What is expected: In the squid-dev mailing-list reply, what time granularity does gprof have?

Excerpt provided:

Re: squid-3 update from Andres Kroonmaa on 2002-10-30 (squid-dev)

From: Andres Kroonmaa <andre@dont-contact.us>
Date: Wed, 30 Oct 2002 09:55:07 +0200

On 29 Oct 2002, at 20:11, Adrian Chadd <adrian@squid-cache.org> wrote:

> > > I have the call graphs available from gprof if anyone is interested.
> >
> > gprof? isn't it showing you complete beans? thats the whole reason
> > I wrote profiling branch.
>
> Complete beans? I'll take a look at the profiling branch, but the
> call graphs are the interesting bits I'm after.

yes, gprof has granularity of systick, 10ms. It simply counts number
of times any func is called, and divides 10ms time evenly between them.
So if you have 20k calls to some acl or mempool that takes about 200
cpu ticks each, and then sleep in poll for 9.8ms, gprof will account
99% of time to wrong stuff. In reality it may try to account for poll
somehow, but if its own time granularity is 10ms, it can never say
how long poll took exactly. It has no way to be more precise. Besides,
it adds considerable overhead, it tracks recursion to know parent/child
relations. All it gives you is proportion of number of calls to each
other and nice call graphs. Actual time spent anywhere is wrong.

btw, as I understand, profiling branch is merged into head now.
combining both gprof and highres profiling might be a good pick.

> > I'd speculate that above says: there are 2-3 fsb requests outstanding per
> > data_mem_refs (p0/p1), which is roughly 25% of cputime for each cpu, and
> > that there is roughly 16-20% cputime spent on all data references, both
> > cache hits and misses.
>
> Hm. I'd probably do it with a single CPU, it might make more sense.

Given material:
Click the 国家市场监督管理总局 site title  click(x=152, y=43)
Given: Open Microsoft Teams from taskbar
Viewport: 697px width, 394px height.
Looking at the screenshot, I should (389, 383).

Response: The granularity of systick, 10ms.